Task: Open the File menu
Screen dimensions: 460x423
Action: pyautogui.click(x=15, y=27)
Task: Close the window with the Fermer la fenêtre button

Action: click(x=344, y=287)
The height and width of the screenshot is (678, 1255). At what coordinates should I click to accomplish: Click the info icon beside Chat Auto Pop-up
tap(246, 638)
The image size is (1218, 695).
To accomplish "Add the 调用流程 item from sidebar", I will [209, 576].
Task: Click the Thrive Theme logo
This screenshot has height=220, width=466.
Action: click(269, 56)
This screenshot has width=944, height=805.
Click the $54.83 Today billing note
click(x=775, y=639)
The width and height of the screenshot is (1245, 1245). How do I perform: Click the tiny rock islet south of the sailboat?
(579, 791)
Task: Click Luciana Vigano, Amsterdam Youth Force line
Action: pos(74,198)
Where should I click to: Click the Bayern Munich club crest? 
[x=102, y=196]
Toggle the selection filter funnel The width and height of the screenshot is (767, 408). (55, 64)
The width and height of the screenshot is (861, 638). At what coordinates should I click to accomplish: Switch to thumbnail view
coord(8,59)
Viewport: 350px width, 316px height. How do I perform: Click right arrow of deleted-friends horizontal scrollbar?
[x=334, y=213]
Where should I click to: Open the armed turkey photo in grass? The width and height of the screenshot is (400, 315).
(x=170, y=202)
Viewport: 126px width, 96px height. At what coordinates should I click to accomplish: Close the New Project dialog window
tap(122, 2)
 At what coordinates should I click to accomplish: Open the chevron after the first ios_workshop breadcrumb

····················

> [Task directions]:
Rewrite the rows above so that every "At what coordinates should I click to accomplish" becomes "Where should I click to", with nothing else altered.

> [Solution to this exercise]:
Task: Open the File menu
Screen dimensions: 460x423
Action: pyautogui.click(x=15, y=27)
Task: Close the window with the Fermer la fenêtre button

Action: click(x=344, y=287)
The height and width of the screenshot is (678, 1255). Where should I click to: Click the info icon beside Chat Auto Pop-up
tap(246, 638)
The image size is (1218, 695).
To accomplish "Add the 调用流程 item from sidebar", I will [209, 576].
Task: Click the Thrive Theme logo
This screenshot has height=220, width=466.
Action: click(269, 56)
This screenshot has width=944, height=805.
Click the $54.83 Today billing note
click(x=775, y=639)
The width and height of the screenshot is (1245, 1245). How do I perform: Click the tiny rock islet south of the sailboat?
(579, 791)
Task: Click Luciana Vigano, Amsterdam Youth Force line
Action: pos(74,198)
Where should I click to: Click the Bayern Munich club crest? 
[x=102, y=196]
Toggle the selection filter funnel The width and height of the screenshot is (767, 408). (55, 64)
The width and height of the screenshot is (861, 638). Where should I click to: Switch to thumbnail view
coord(8,59)
Viewport: 350px width, 316px height. How do I perform: Click right arrow of deleted-friends horizontal scrollbar?
[x=334, y=213]
Where should I click to: Open the armed turkey photo in grass? The width and height of the screenshot is (400, 315).
(x=170, y=202)
Viewport: 126px width, 96px height. Where should I click to: Close the New Project dialog window
tap(122, 2)
 Where should I click to: Open the chevron after the first ios_workshop breadcrumb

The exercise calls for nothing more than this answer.